→ **What this task involves**:
Locate each line in the records below that contains the word "radio" and copy those lines.

→ **Data shown**:
========
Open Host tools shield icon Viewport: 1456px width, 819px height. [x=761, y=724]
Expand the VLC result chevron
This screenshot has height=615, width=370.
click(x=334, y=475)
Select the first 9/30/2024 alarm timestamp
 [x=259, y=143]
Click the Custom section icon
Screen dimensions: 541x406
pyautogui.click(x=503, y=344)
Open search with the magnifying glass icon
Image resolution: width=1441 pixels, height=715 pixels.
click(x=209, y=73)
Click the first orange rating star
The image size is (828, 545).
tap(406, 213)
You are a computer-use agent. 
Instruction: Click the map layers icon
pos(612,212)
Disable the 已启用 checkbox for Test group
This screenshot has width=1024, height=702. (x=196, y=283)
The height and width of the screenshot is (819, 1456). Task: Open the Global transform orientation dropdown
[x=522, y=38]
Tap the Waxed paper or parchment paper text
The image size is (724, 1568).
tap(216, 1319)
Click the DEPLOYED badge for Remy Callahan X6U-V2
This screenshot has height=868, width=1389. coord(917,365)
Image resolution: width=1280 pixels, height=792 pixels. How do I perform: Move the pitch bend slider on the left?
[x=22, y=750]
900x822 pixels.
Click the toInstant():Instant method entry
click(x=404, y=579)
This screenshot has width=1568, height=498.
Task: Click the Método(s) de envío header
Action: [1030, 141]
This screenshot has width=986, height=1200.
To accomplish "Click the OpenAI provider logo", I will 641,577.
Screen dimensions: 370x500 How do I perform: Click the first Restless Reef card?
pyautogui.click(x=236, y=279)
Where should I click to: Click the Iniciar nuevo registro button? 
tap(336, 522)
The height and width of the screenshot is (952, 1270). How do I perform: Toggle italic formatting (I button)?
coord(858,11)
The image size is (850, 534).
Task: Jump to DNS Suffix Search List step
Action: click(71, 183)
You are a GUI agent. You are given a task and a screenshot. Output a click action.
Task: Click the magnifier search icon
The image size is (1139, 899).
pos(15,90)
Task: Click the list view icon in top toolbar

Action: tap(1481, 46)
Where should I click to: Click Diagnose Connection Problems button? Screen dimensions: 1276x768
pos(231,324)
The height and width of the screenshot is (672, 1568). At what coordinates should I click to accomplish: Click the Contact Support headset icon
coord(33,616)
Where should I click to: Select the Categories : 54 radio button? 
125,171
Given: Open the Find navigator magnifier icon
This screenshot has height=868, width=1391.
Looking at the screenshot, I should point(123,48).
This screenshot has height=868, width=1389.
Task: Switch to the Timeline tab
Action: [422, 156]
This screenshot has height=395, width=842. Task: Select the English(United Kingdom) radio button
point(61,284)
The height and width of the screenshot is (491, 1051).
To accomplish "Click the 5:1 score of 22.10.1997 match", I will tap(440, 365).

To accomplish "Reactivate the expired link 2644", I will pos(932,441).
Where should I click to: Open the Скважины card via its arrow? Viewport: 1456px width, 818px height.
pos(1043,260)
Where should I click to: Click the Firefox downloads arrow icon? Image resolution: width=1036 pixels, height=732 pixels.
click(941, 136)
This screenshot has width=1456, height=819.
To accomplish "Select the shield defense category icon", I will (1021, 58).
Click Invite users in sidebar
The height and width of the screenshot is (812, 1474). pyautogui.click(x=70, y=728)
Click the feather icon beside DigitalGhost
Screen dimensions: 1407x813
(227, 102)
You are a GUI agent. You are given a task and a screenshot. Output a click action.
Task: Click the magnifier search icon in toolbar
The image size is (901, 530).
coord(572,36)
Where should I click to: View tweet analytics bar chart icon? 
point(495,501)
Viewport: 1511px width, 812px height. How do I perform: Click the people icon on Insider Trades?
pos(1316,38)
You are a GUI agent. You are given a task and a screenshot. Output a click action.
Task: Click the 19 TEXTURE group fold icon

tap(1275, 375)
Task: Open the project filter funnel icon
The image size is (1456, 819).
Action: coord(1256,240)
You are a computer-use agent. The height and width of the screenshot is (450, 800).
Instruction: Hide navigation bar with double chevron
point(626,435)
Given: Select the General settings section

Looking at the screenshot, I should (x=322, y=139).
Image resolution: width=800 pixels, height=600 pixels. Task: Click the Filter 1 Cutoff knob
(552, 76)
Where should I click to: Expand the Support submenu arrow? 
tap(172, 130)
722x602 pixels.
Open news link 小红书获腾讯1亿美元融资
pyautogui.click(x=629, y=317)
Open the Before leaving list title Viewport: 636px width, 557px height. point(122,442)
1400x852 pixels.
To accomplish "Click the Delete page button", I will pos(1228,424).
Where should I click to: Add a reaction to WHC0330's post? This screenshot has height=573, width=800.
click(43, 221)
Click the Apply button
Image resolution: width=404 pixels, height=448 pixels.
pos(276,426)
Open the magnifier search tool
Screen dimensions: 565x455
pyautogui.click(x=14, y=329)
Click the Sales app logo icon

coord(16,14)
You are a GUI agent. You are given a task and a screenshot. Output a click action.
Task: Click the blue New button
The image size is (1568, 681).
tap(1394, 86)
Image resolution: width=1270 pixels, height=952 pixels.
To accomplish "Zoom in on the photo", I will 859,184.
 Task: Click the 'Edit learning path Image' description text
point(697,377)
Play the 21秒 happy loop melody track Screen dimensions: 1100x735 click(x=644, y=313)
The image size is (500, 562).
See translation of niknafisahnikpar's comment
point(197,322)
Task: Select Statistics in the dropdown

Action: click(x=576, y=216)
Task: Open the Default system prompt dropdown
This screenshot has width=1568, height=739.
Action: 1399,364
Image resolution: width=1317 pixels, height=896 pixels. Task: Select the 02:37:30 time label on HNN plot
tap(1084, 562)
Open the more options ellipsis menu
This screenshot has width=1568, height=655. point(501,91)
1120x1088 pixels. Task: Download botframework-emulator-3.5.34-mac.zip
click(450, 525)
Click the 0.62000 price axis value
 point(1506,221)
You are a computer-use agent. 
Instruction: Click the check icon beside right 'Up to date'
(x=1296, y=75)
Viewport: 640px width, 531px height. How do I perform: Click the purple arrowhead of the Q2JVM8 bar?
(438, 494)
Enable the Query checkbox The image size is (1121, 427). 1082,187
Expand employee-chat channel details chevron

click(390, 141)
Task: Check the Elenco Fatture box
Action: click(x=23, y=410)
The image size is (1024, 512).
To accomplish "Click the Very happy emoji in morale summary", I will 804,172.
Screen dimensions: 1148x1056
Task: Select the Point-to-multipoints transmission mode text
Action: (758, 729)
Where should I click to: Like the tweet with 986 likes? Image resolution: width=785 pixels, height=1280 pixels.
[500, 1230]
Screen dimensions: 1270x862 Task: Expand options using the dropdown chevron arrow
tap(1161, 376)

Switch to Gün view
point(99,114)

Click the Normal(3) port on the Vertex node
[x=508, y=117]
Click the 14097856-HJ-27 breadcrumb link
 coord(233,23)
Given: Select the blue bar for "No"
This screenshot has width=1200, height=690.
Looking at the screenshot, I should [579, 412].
========
→ **Response to the task**:
Where should I click to: Select the Categories : 54 radio button? 
This screenshot has height=395, width=842. Task: Select the English(United Kingdom) radio button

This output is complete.